WORK INSTRUCTION: Write out exactly, please, every line from the beginning of the entries to the line holding "Task: Click the word", and no pictures.

[Stored records]
····················
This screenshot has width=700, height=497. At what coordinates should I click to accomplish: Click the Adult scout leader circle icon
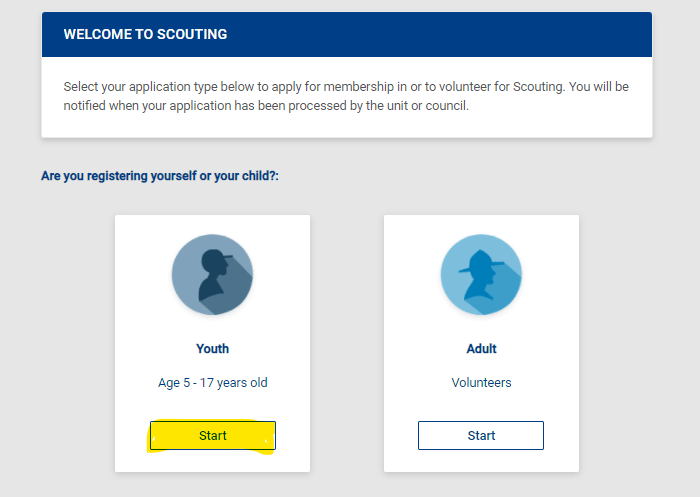(481, 275)
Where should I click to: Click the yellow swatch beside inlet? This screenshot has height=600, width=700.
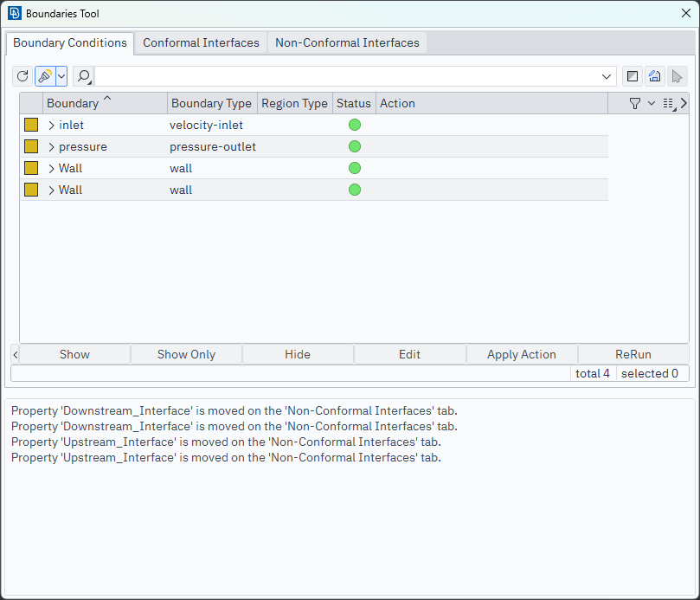(31, 125)
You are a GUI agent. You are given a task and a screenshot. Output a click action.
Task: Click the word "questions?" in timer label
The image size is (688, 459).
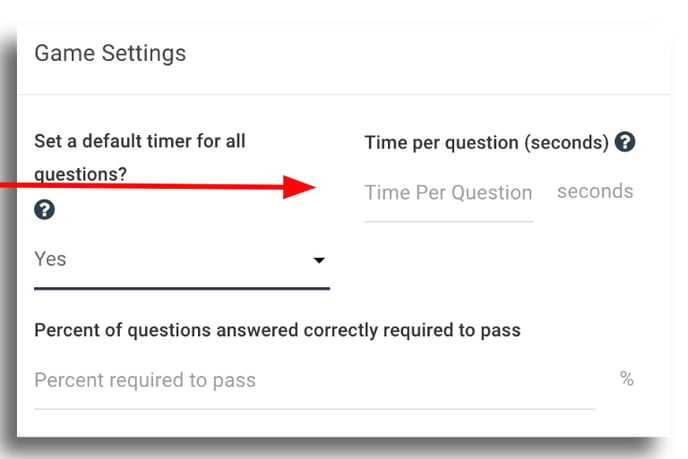[x=80, y=174]
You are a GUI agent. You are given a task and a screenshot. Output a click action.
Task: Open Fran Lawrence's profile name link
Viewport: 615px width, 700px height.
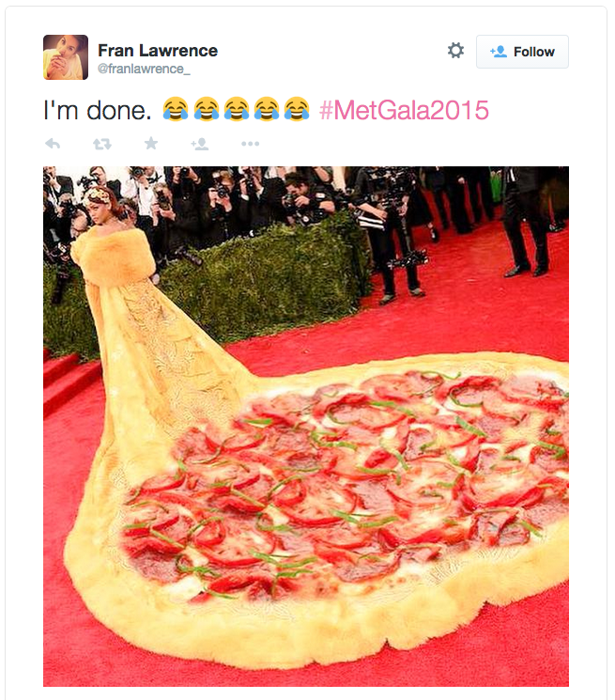click(158, 51)
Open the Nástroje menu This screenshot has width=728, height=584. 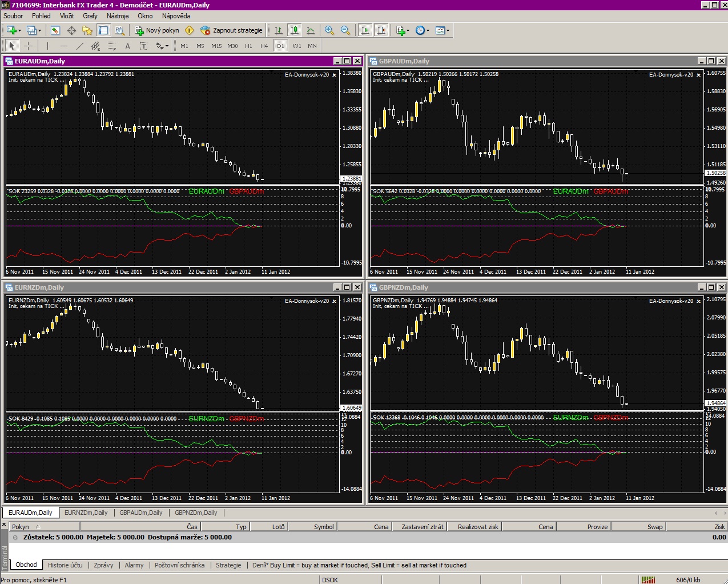(x=118, y=16)
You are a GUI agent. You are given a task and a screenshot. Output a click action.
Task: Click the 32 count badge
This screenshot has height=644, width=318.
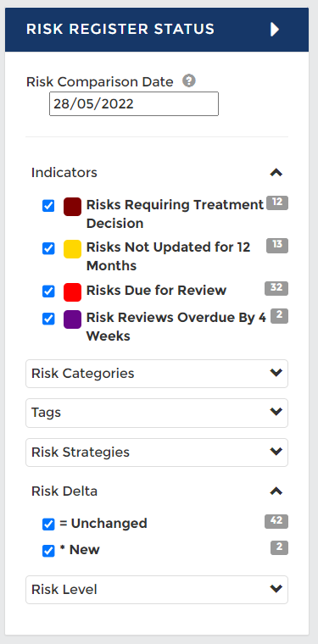(276, 288)
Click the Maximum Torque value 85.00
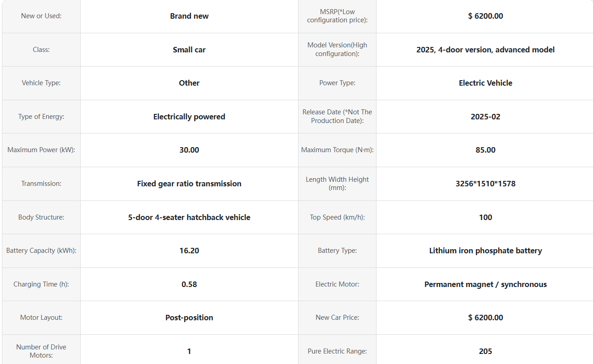 point(485,150)
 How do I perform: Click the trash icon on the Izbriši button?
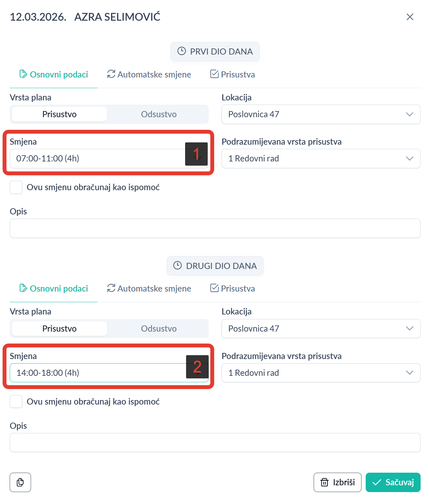point(324,482)
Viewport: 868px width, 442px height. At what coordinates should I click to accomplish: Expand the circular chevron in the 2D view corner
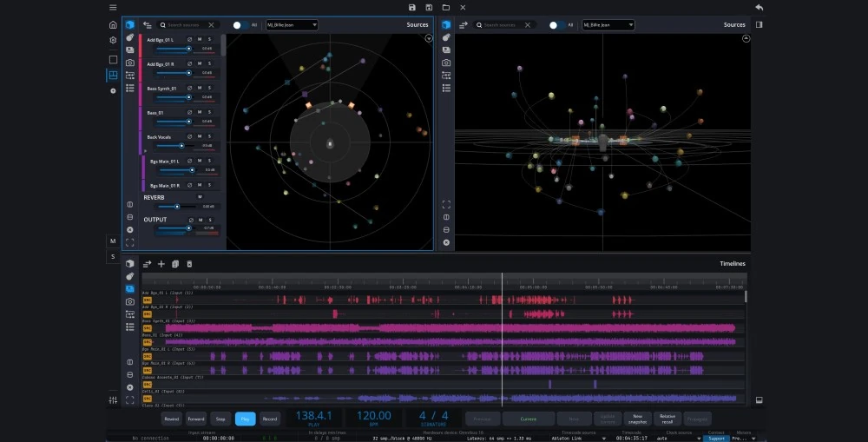coord(429,38)
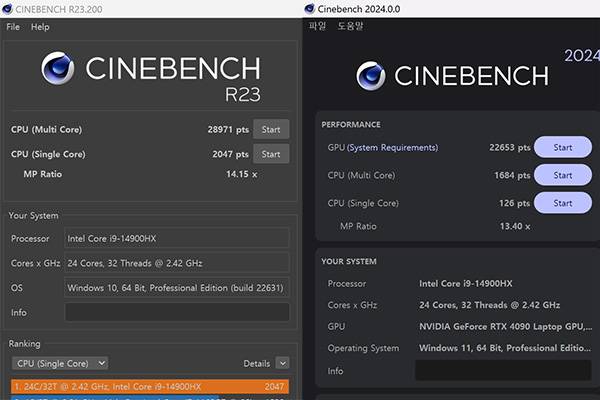Start the R23 CPU Single Core test

(x=270, y=154)
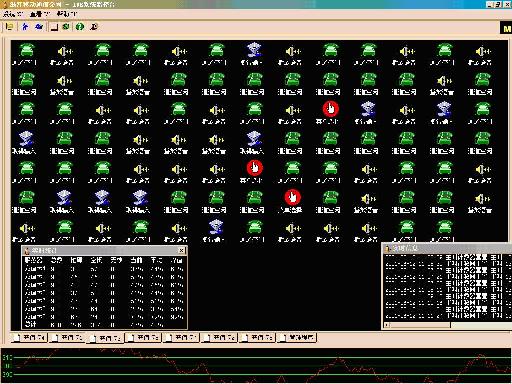The width and height of the screenshot is (512, 384).
Task: Click the horizontal scrollbar of the message log panel
Action: click(x=448, y=325)
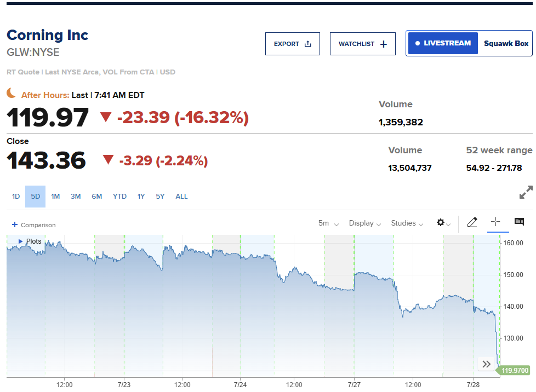Screen dimensions: 536x392
Task: Click the double-arrow scroll forward icon
Action: tap(487, 364)
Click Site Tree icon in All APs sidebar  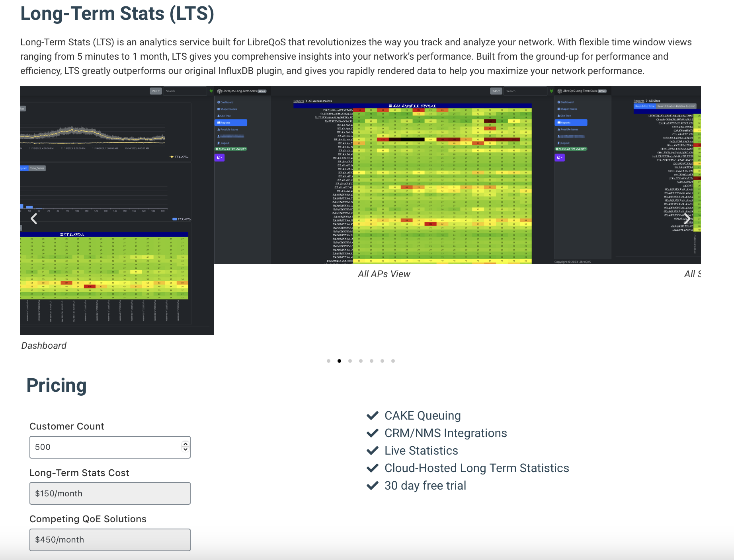(219, 116)
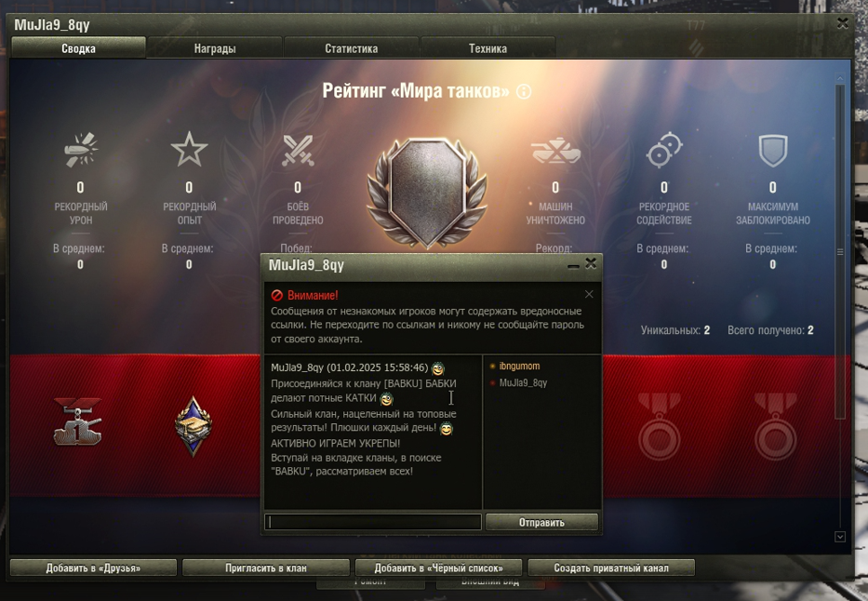Open the Награды tab
The width and height of the screenshot is (868, 601).
coord(215,48)
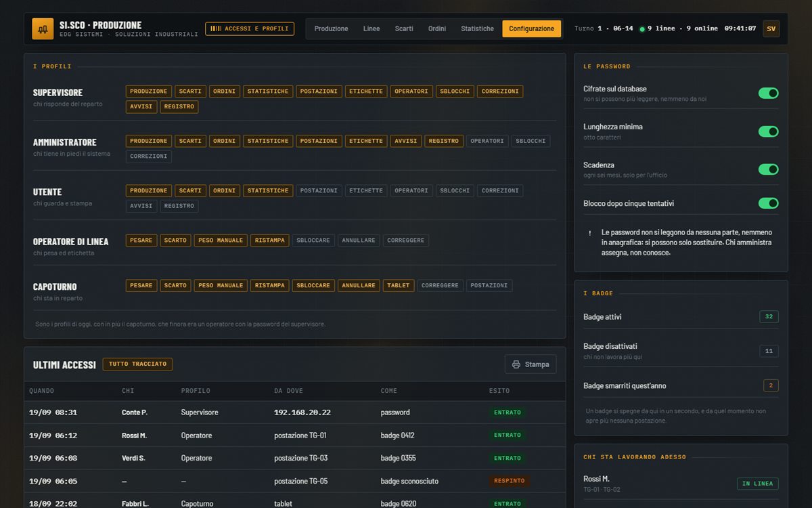Click the barcode icon in Accessi e Profili
812x508 pixels.
click(x=215, y=28)
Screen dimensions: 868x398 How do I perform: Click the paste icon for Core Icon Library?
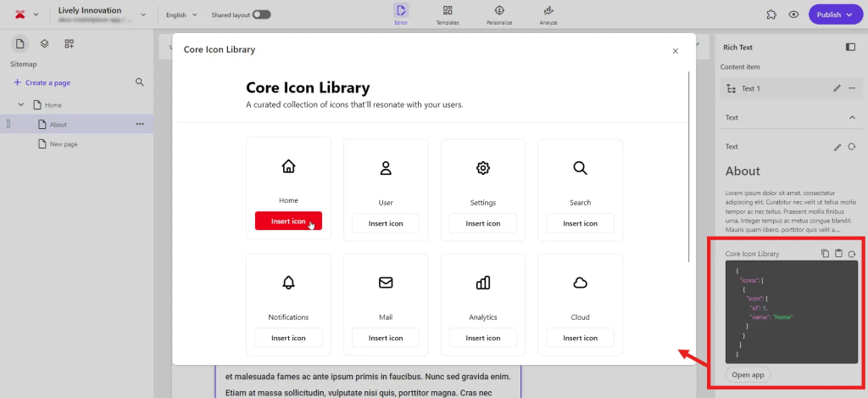click(838, 253)
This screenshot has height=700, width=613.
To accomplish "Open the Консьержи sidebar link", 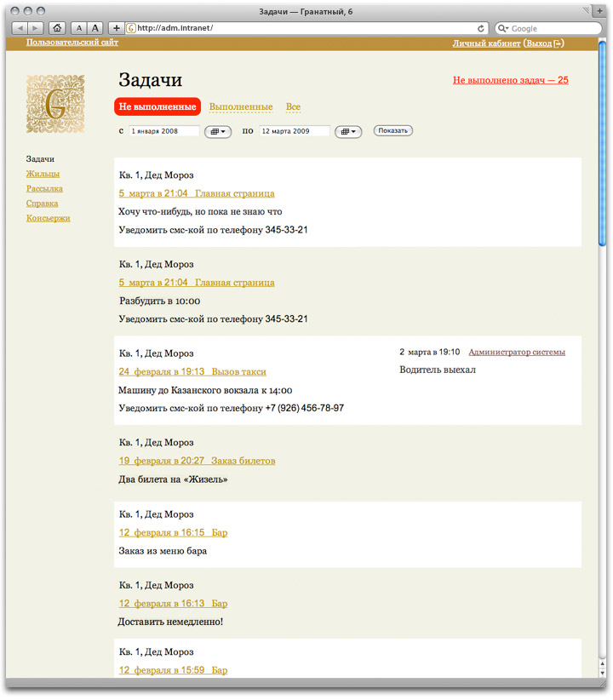I will click(x=48, y=218).
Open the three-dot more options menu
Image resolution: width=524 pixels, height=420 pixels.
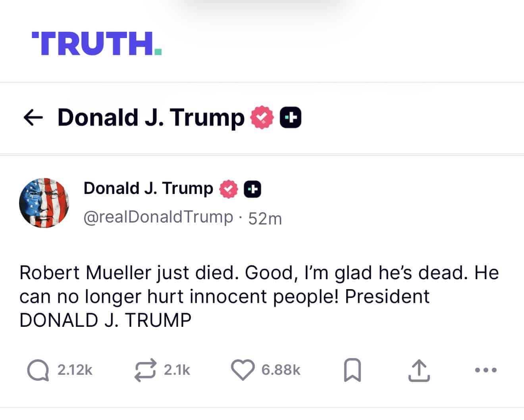pos(485,370)
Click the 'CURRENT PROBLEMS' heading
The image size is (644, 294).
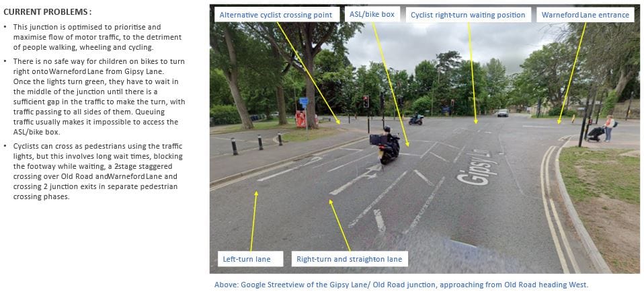pos(47,12)
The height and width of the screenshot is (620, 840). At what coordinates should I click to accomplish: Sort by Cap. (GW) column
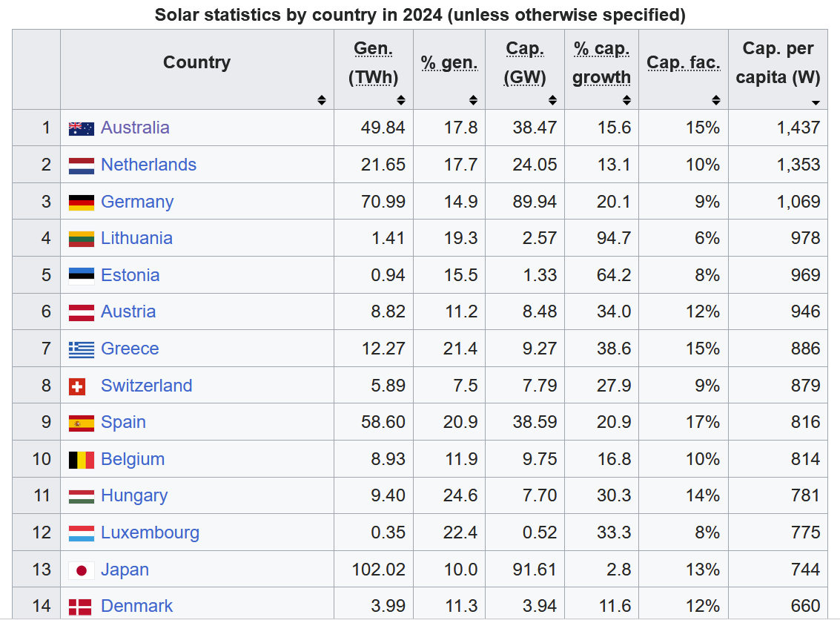pos(552,100)
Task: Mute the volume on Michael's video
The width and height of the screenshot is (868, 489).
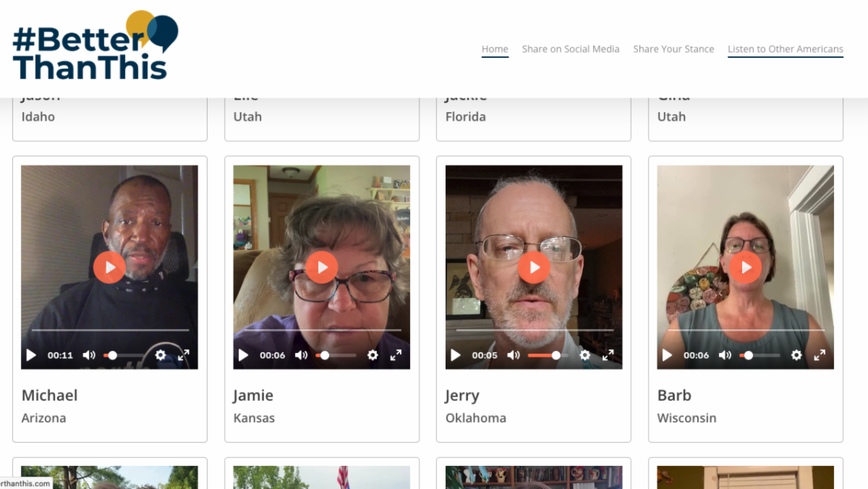Action: coord(89,355)
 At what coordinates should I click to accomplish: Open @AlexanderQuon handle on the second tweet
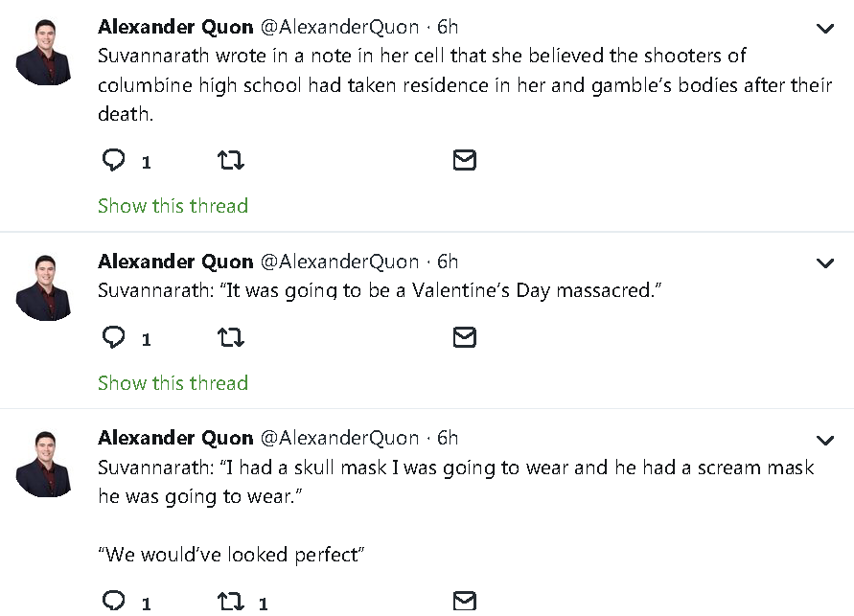[339, 262]
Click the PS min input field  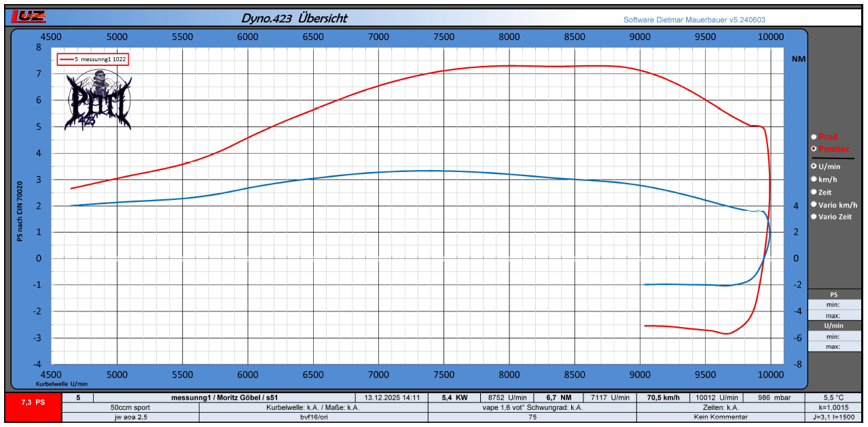[x=834, y=305]
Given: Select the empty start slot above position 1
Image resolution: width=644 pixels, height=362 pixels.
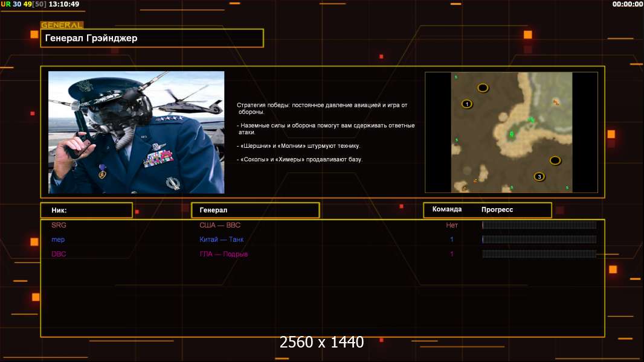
····················
RESULT BELOW:
This screenshot has width=700, height=497. At what coordinates should I click to accomplish: Click the Adult scout leader circle icon
(481, 275)
Where should I click to: Click the yellow swatch beside inlet? This screenshot has height=600, width=700.
(31, 125)
You are a GUI agent. You are given a task and a screenshot. Output a click action.
Task: Click the word "questions?" in timer label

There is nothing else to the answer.